Continuous Seismic Monitoring of a Colonial Church in Cusco, Peru: Unveiling Remarkable Soil-Structure Interaction and Nonlinear Dynamics

Ambient vibrations cusco historical masonry seismic monitoring slow dynamics
["Combey, A","Mercerat, E. D"] 2025-06-14 期刊论文
The dynamic response of historical masonry structures involves multiple sources of nonlinearity, arising from the materials used, the ageing, the complex geometries and boundary conditions involved. As a result, modelling the seismic response of these buildings requires detailed instrumentation beforehand. Crossed by active faults and frequently shaken by moderate earthquakes (Mw3-4), the Cusco region (Peru) has many stone and earth masonry buildings that turn out to be particularly vulnerable to the seismic hazard. We therefore conducted an ambient vibration-based survey in the 17th-century church of San Cristobal in Cusco, seriously damaged by the 1950 earthquake.
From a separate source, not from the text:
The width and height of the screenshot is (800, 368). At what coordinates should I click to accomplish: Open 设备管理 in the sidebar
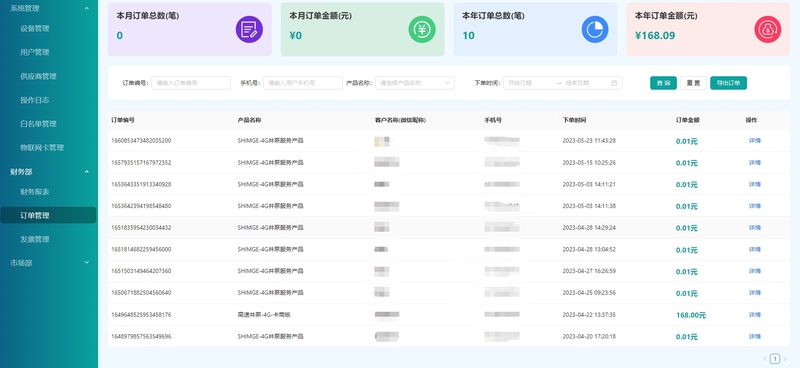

By combining an Operational Modal Analysis, single-sensor monitoring for over a year and free-field microtremor measurements, our work highlights the existence of strong soil-structure interaction and topographic effects resulting in the excitation of a rigid-body-like mode. Continuous instrumentation also made it possible to study the structure's response to earthquakes, revealing an unexpected frequency drop during a Mw4.2 earthquake, followed by a slow recovery process that lasted more than two months. These results shed new light on the seismic vulnerability of the church, and call for further investigation into the processes behind the site effects and nonlinear dynamics that characterise the response of Andean built heritage.